Report how many lines in the rows below contain the string "height", with case significant. Output the count only.

_Supplied data_:
______

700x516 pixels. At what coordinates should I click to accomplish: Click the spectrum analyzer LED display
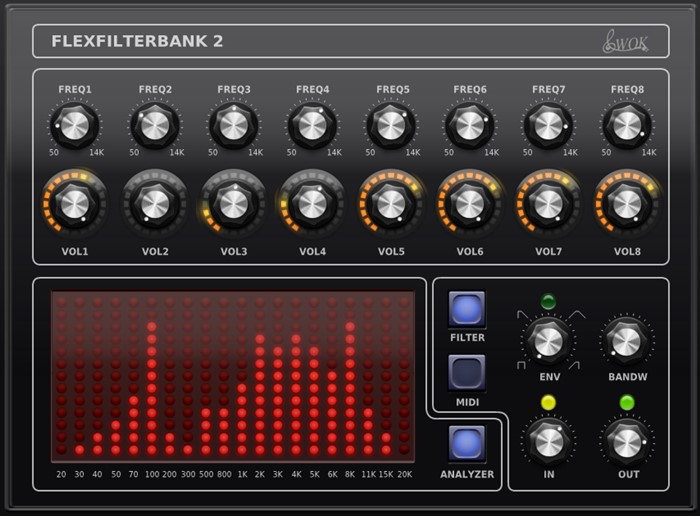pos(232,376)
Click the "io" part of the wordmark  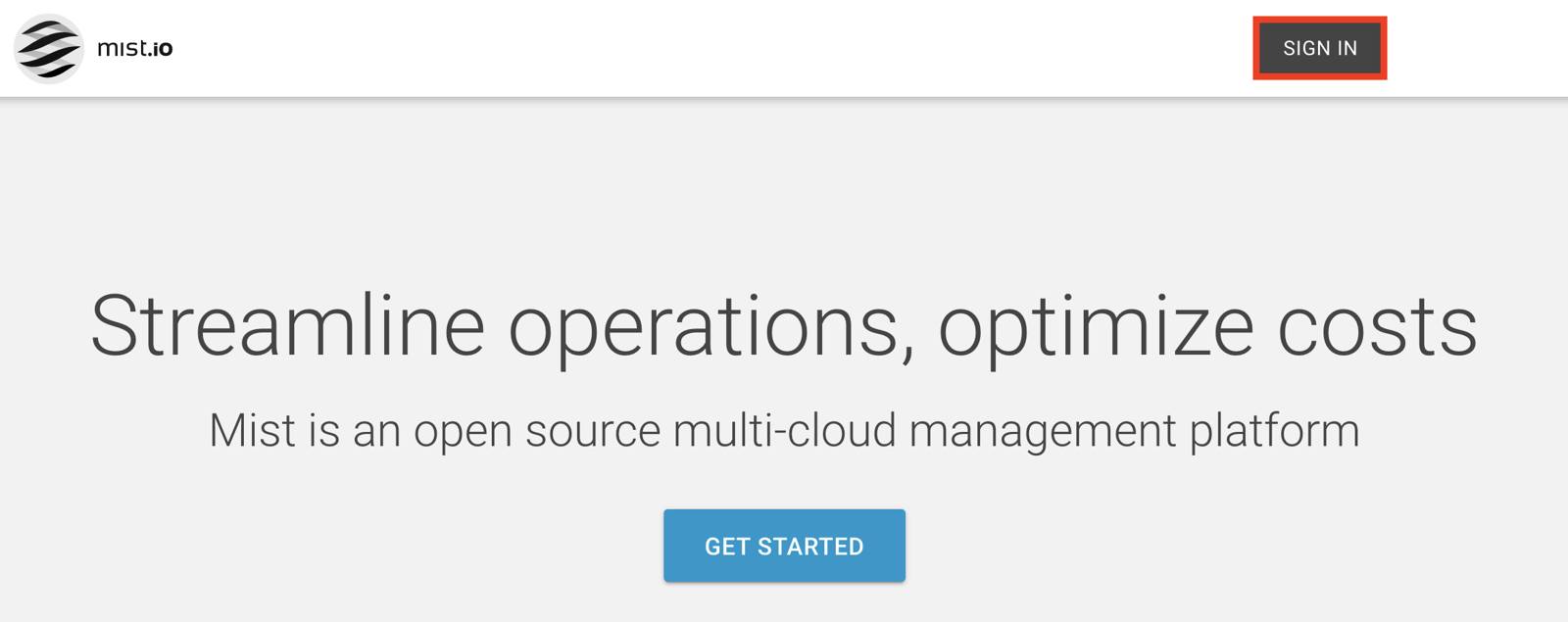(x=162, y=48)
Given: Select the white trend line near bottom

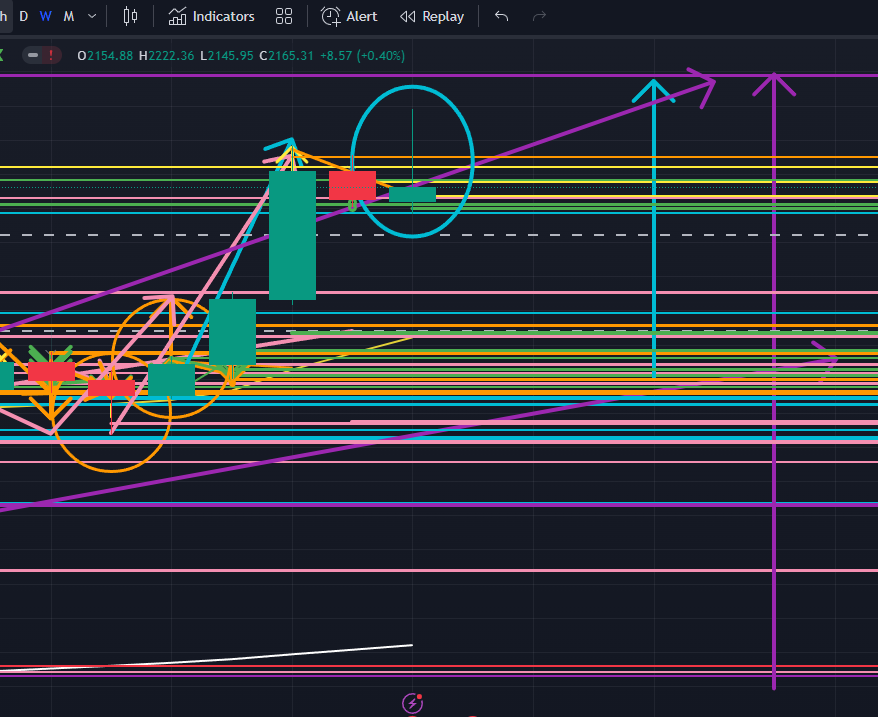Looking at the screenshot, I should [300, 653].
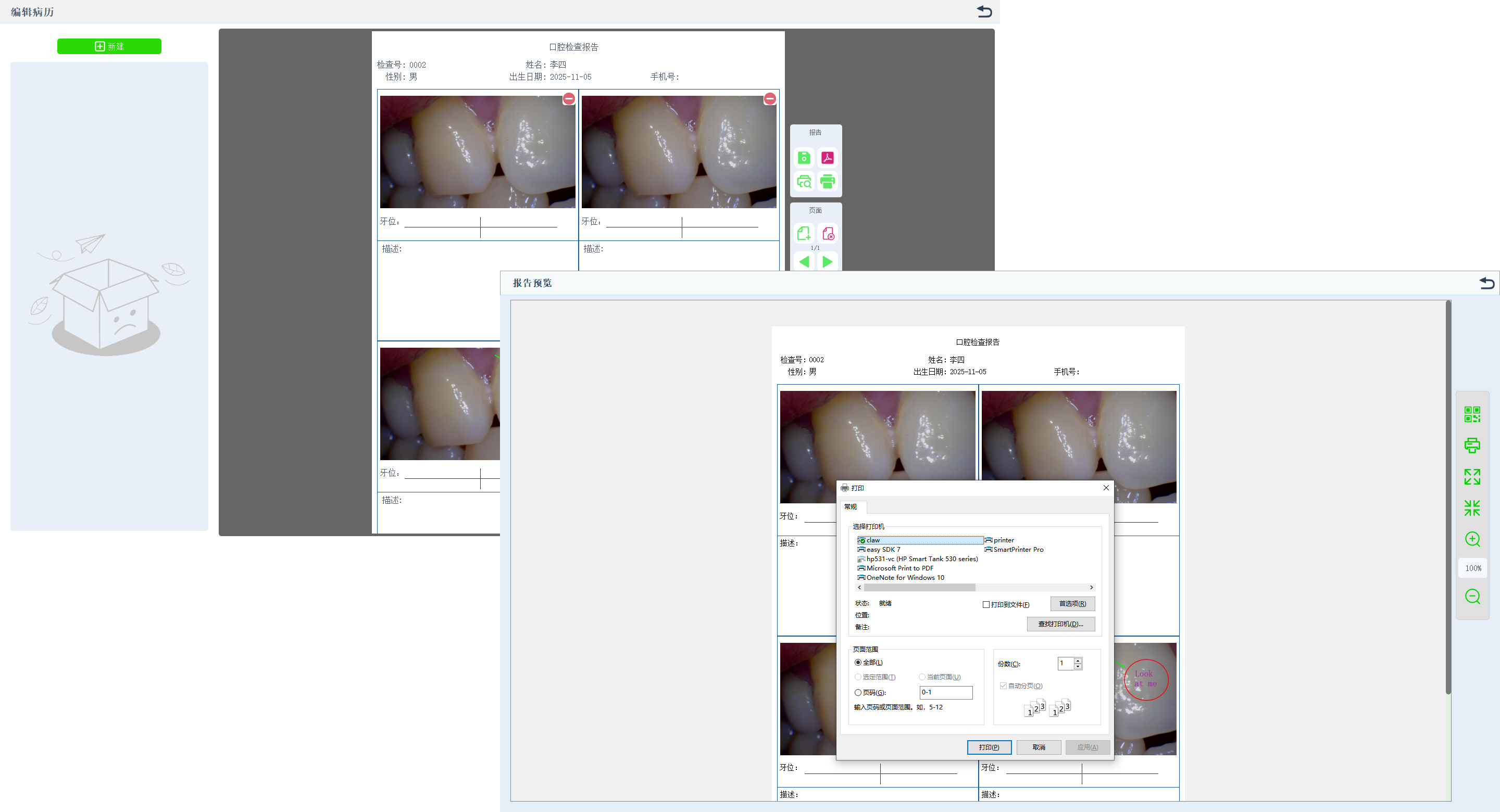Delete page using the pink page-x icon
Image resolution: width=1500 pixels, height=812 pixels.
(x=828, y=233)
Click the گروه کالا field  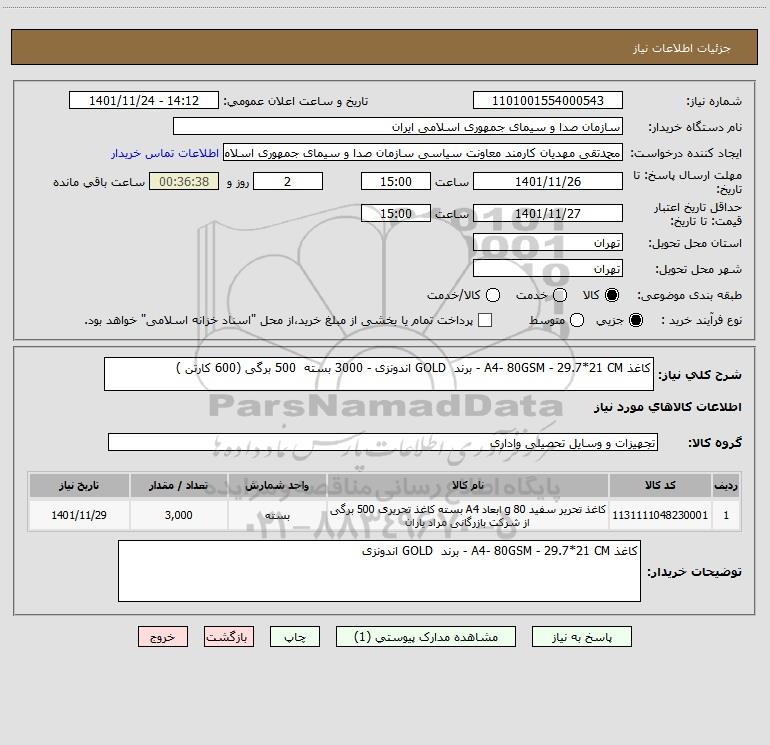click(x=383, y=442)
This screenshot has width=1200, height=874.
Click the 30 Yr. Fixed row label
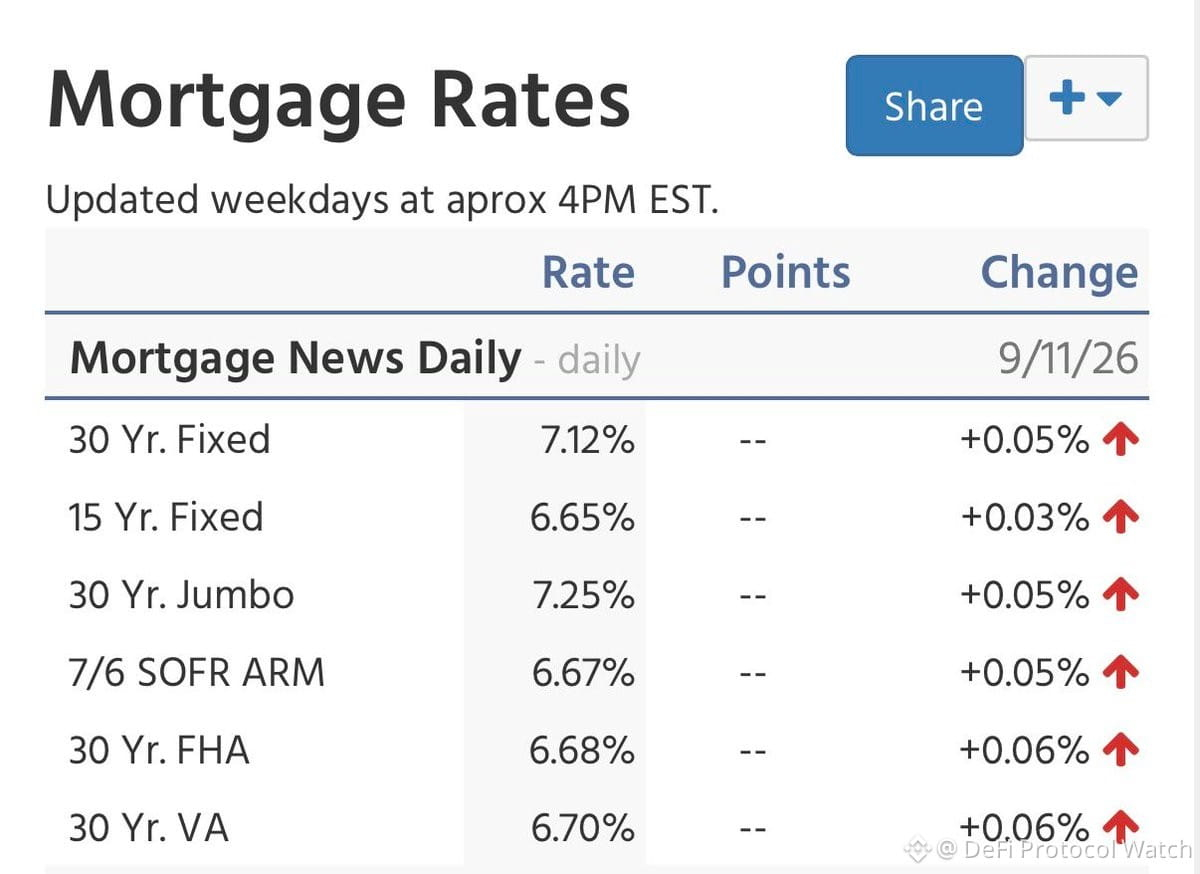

______

_Exercise result_: 2